Rewrite the listing below with every "Instruction" changed to "Goal", keeping everything else the same.
━━━━━ RECORD LIST
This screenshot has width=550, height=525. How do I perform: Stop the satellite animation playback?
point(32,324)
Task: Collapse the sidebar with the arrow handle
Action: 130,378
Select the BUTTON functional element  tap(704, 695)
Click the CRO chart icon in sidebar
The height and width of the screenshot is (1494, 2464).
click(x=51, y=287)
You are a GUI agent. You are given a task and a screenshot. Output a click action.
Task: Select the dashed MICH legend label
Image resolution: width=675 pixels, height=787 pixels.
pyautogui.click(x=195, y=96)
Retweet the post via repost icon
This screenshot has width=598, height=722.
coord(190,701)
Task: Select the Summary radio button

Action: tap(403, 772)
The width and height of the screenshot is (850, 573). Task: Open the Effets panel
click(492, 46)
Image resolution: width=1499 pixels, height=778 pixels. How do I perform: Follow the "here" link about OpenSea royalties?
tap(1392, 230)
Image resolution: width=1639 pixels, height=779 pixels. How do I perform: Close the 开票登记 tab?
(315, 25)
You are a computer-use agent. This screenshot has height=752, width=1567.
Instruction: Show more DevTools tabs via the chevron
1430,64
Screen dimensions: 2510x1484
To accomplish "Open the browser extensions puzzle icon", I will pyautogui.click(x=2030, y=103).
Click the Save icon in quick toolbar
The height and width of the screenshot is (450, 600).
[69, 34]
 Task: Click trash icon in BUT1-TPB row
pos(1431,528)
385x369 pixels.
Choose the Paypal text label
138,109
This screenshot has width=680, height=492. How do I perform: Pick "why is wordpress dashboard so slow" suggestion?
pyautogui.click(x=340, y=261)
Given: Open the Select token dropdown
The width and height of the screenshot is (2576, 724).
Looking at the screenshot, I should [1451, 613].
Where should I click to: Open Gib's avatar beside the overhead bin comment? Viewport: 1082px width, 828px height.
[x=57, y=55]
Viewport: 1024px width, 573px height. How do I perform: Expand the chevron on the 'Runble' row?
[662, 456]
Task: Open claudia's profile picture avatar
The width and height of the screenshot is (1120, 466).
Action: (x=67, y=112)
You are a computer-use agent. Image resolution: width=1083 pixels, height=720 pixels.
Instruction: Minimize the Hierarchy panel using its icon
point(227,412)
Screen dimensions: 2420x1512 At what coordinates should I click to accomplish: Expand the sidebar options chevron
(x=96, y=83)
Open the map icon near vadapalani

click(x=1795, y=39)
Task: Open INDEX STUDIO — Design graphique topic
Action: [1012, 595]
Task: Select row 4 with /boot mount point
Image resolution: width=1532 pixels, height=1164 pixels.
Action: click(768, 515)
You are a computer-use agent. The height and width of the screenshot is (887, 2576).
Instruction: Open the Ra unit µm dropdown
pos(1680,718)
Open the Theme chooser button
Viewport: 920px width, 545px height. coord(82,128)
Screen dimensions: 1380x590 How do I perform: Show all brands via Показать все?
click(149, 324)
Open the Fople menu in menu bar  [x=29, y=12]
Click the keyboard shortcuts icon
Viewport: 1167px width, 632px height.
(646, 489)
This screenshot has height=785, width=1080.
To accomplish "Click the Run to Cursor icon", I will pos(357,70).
━━━━━━━━━━
* _FINISHED TASK_
This screenshot has width=550, height=525. How do I perform: Stop the satellite animation playback?
point(32,324)
Task: Collapse the sidebar with the arrow handle
Action: 130,378
Select the BUTTON functional element  tap(704, 695)
Click the CRO chart icon in sidebar
The height and width of the screenshot is (1494, 2464).
click(x=51, y=287)
You are a GUI agent. You are given a task and a screenshot. Output a click action.
Task: Select the dashed MICH legend label
Image resolution: width=675 pixels, height=787 pixels.
pyautogui.click(x=195, y=96)
Retweet the post via repost icon
This screenshot has width=598, height=722.
coord(190,701)
Task: Select the Summary radio button

Action: tap(403, 772)
The width and height of the screenshot is (850, 573). Task: Open the Effets panel
click(492, 46)
Image resolution: width=1499 pixels, height=778 pixels. How do I perform: Follow the "here" link about OpenSea royalties?
tap(1392, 230)
Image resolution: width=1639 pixels, height=779 pixels. How do I perform: Close the 开票登记 tab?
(315, 25)
You are a computer-use agent. This screenshot has height=752, width=1567.
Goal: Show more DevTools tabs via the chevron
1430,64
Screen dimensions: 2510x1484
To accomplish "Open the browser extensions puzzle icon", I will pyautogui.click(x=2030, y=103).
Click the Save icon in quick toolbar
The height and width of the screenshot is (450, 600).
[69, 34]
 Task: Click trash icon in BUT1-TPB row
pos(1431,528)
385x369 pixels.
Choose the Paypal text label
138,109
This screenshot has width=680, height=492. How do I perform: Pick "why is wordpress dashboard so slow" suggestion?
pyautogui.click(x=340, y=261)
Given: Open the Select token dropdown
The width and height of the screenshot is (2576, 724).
Looking at the screenshot, I should [1451, 613].
Where should I click to: Open Gib's avatar beside the overhead bin comment? Viewport: 1082px width, 828px height.
[x=57, y=55]
Viewport: 1024px width, 573px height. How do I perform: Expand the chevron on the 'Runble' row?
[662, 456]
Task: Open claudia's profile picture avatar
The width and height of the screenshot is (1120, 466).
Action: (x=67, y=112)
You are a computer-use agent. Image resolution: width=1083 pixels, height=720 pixels.
Goal: Minimize the Hierarchy panel using its icon
point(227,412)
Screen dimensions: 2420x1512 At what coordinates should I click to accomplish: Expand the sidebar options chevron
(x=96, y=83)
Open the map icon near vadapalani

click(x=1795, y=39)
Task: Open INDEX STUDIO — Design graphique topic
Action: [1012, 595]
Task: Select row 4 with /boot mount point
Image resolution: width=1532 pixels, height=1164 pixels.
Action: click(768, 515)
You are a computer-use agent. The height and width of the screenshot is (887, 2576).
Goal: Open the Ra unit µm dropdown
pos(1680,718)
Open the Theme chooser button
Viewport: 920px width, 545px height. coord(82,128)
Screen dimensions: 1380x590 How do I perform: Show all brands via Показать все?
click(149, 324)
Open the Fople menu in menu bar  [x=29, y=12]
Click the keyboard shortcuts icon
Viewport: 1167px width, 632px height.
(646, 489)
This screenshot has height=785, width=1080.
To accomplish "Click the Run to Cursor icon", I will pos(357,70).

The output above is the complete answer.